Après plusieurs semaines de coupures du réseau téléphonique à Rutshuru, la situation prend une tournure politique et sécuritaire. Le gouvernement congolais accuse le réseau rwandais MTN Group d’avoir illégalement étendu son signal à Rutshuru ainsi que dans certaines zones de Goma, en violation des lois de la République démocratique du Congo.

Lors d’une réunion tenue mardi 10 février, la Première ministre Judith Suminwa a donné des instructions fermes au ministre des Postes, Télécommunications et Numérique, au président de l’Autorité de régulation de la poste et des télécommunications du Congo (ARPTC), ainsi qu’aux responsables des opérateurs Airtel, Orange et Vodacom. Elle a exigé une prise en charge technique immédiate du dossier, la saisine des instances internationales compétentes et l’application d’une politique de tolérance zéro face à toute atteinte à la souveraineté numérique du pays.

Dans un communiqué rendu public mercredi 11 février, l’ARPTC a dénoncé l’utilisation illégale de fréquences congolaises par un réseau étranger. L’autorité de régulation qualifie ces pratiques de grave violation du cadre légal en vigueur et de menace pour l’intégrité du système national des télécommunications.

De son côté, le gouvernement affirme que l’activité du réseau rwandais MTN Group constitue une violation caractérisée de la législation congolaise et expose ses responsables à de lourdes poursuites judiciaires.

Cette évolution intervient dans un contexte particulièrement tendu. Depuis plusieurs semaines, les habitants de Rutshuru sont privés du réseau des opérateurs congolais, une situation qui paralyse les communications et freine les activités économiques locales. En l’absence de couverture mobile, de nombreux citoyens se tournent vers des points Wi-Fi payants, déboursant environ 500 francs congolais pour une heure de connexion et jusqu’à 3 000 francs congolais pour une journée, un coût significatif pour des ménages déjà fragilisés par l’insécurité et la précarité économique, selon un habitant contacté par Actu26.com.

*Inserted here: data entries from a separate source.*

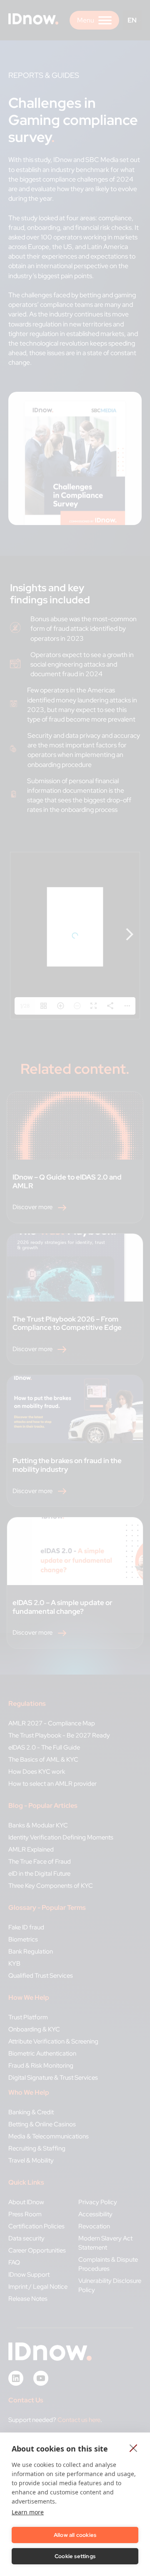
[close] (133, 2447)
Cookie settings (75, 2556)
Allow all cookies (75, 2535)
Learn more (28, 2512)
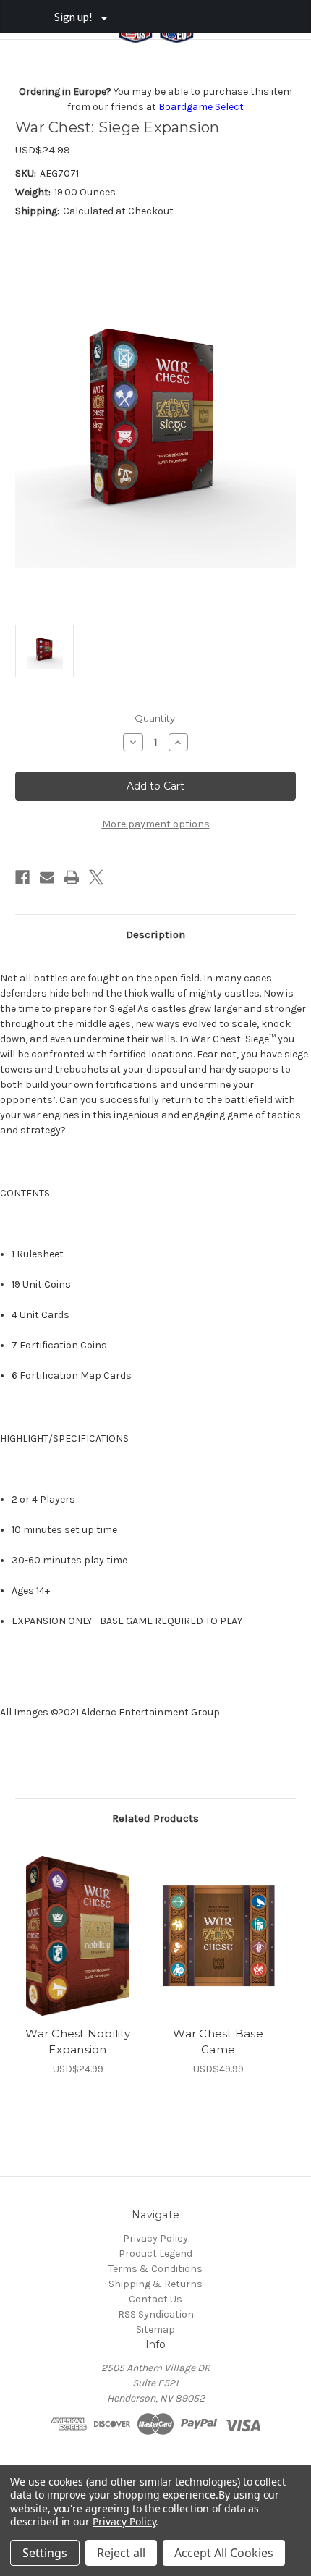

Pour plusieurs observateurs, l’apparition d’un réseau étranger au moment même où les réseaux nationaux sont indisponibles soulève de sérieuses interrogations. Certains y voient un enchaînement troublant qui alimente les soupçons d’une interruption volontaire et pose la question des responsabilités locales.

L’affaire, désormais portée au plus haut niveau de l’État, pourrait avoir des répercussions diplomatiques et sécuritaires dans un contexte régional déjà sensible.